‘Major Crimes’ Pilot Recap: “I Have a Tremendous Capacity for Ingratitude”

On Monday, TNT brought its long-running police drama ‘The Closer’ to… well, to a close. Immediately afterwards, the network then premiered that show’s spin-off, called ‘Major Crimes’. While I’ve never watched more than five minutes of ‘The Closer’, I’m made to understand that the series was pretty good. From the perspective of someone who doesn’t bring seven seasons of existing baggage into it, is the spin-off strong enough to capture a new viewer’s attention on its own?

Yes and no.

As near as I can tell, ‘Major Crimes’ is a direct continuation of ‘The Closer’, as if it were the start of that show’s new season, just without Kyra Sedgwick in the lead anymore. Aside from Sedgwick and J.K. Simmons, it looks like everyone else from the original cast is still hanging around, doing the same jobs in the same department. The pilot episode, ‘Reloaded’, makes continual references to old storylines that I’m not familiar with. Honestly, I found myself a little lost, struggling to figure out who the characters were and how they all related to one another. The episode doesn’t make much effort to reintroduce that sort of information.
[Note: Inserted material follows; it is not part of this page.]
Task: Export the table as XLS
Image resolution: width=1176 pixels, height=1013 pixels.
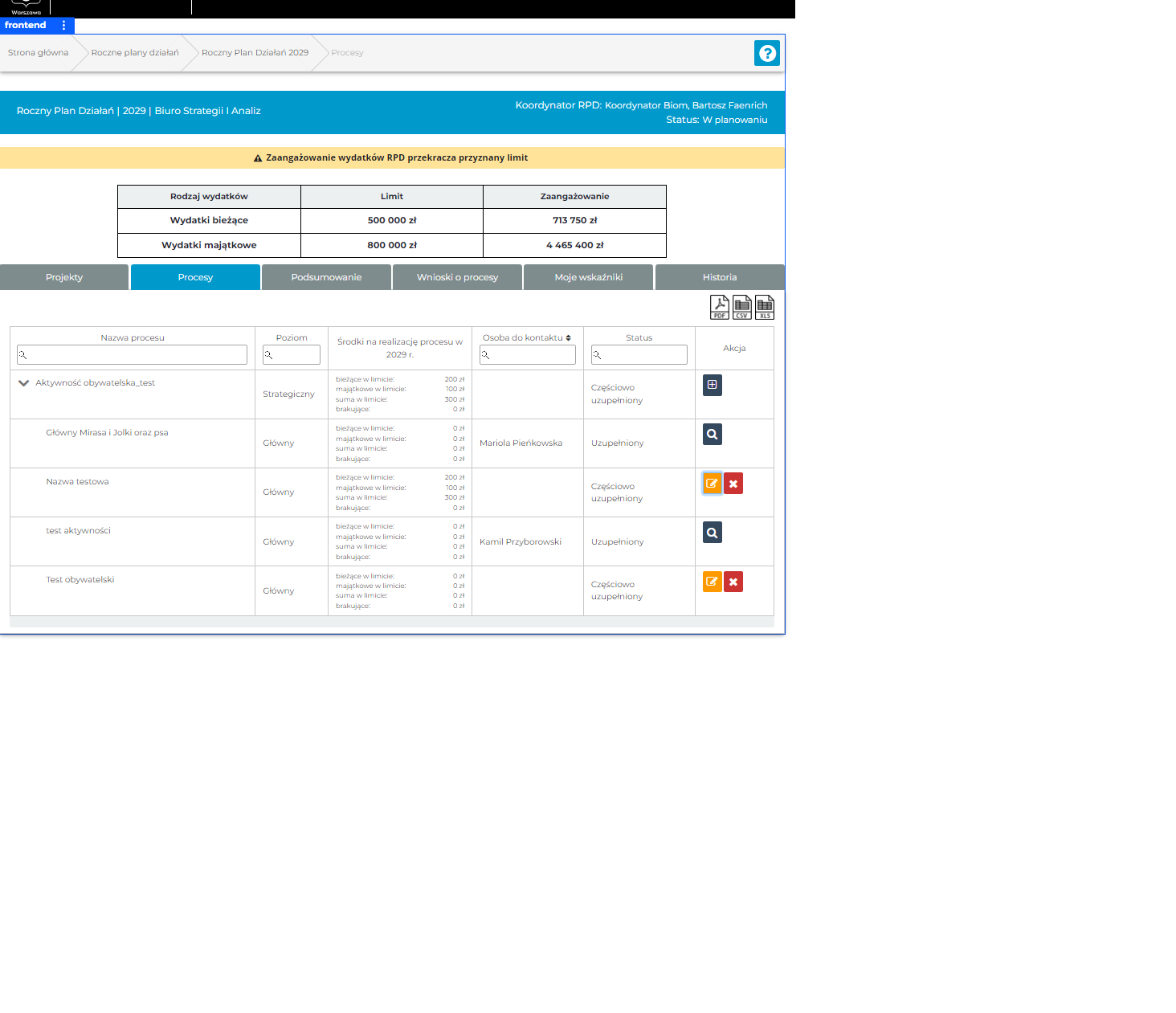Action: click(765, 307)
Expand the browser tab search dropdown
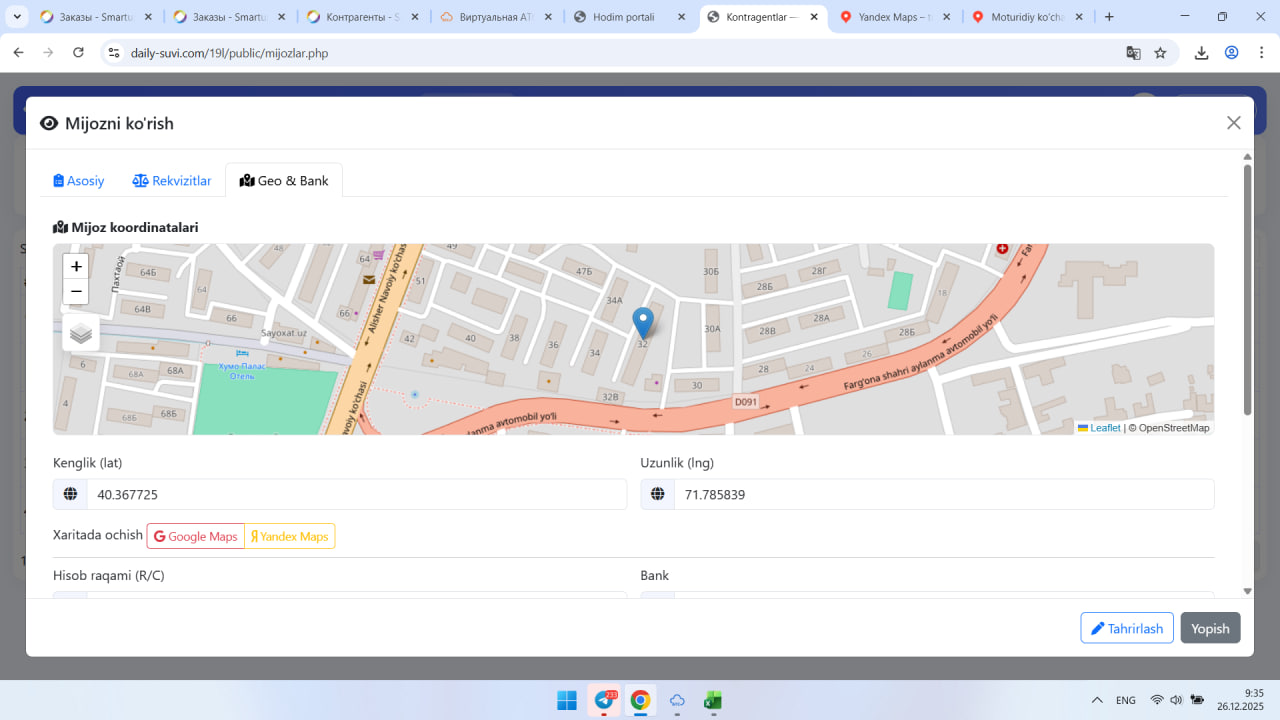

From what I gathered, Sedgwick’s character, Deputy Chief Brenda Johnson, was ousted in some sort of scandal. In an obvious power play, Capt. Sharon Raydor (Mary McDonnell) steps in to replace her as the head of Major Crimes, which no one in the department is happy about. Apparently, Johnson and Raydor had a very antagonistic relationship. Most upset about this is Lt. Provenza (G.W. Bailey), who makes no secret of his disdain for Raydor.

While this internal conflict plays out, Major Crimes has to investigate a supermarket robbery that turned into a big shootout and left four of the assailants dead. The perps were all ex-military, but from different branches and with seemingly no direct connections. Eventually, it’s discovered that they met up playing an online FPS videogame called ‘Win or Die’ and frequenting a firing range called “Gun Heaven.” The ringleader of the operation turns out to be the son of one of the cops. He’d been gleaning information about police activity from his father, and using that to stay ahead of the cops when coordinating heists. At the supermarket, he’d deliberately led his crew into a trap so that they’d all get killed and no one would be able to tie him back to the crimes. Raydor figures this out but, after capturing him, convinces the D.A. to allow the kid to plead to a reduced crime in order to avoid the death penalty. This makes Provenza especially unhappy, because that’s not the way that Brenda used to do things.

Based only on this one episode, ‘Major Crimes’ seems like it has potential. Nothing about the show exactly reinvents the police procedural genre, but I enjoyed the dynamic of Raydor stepping into a job where just about everyone absolutely hates her. (This reminded me a bit of last year’s short-lived ‘Prime Suspect’ remake.) The initial case-of-the-week is also reasonably clever and compelling. I’m sure that if I were a fan of ‘The Closer’, I’d have probably gotten more out of the episode and enjoyed it more.

With that said, I don’t feel a burning need to watch this regularly. I already have too many cop shows in my life. For a new one to grab me, it needs to have a really great hook. As well made, well written and well acted as this one is, it doesn’t have that hook. I wouldn’t be opposed to watching an occasional episode if I happened to stumble across it when nothing else was on, but I won’t go out of my way to set a series recording on my DVR.

Did any fans of ‘The Closer’ catch this? Did the episode do more for you than it did for me?

1 comment

  1. Bob

    Will wait to see??? Kyra Sedgwick was the draw for the closer and her fill-in, Mary McDonnell is presented in a considerably shallower character with a clouded past. Something else that developed in the last “Closer “episodes and is carried over into “Major Crimes” is police administration becoming spineless jerks and their joining in on the efforts to screw the department. From a “Closer” fan perspective, these changes rub me the wrong direction. The first episode fell short of the promo hype for me and left me wondering if the series will survive. Some room was left for guest appearances by Kyra but that will probably be rare if at all. Her husband’s character, Fritz, on the other hand seems to have held his slot and so far, is a regular character, which will be odd because he could show up frequently but we’ll never see Brenda. He’s already been in telephone contact once???? Time will tell.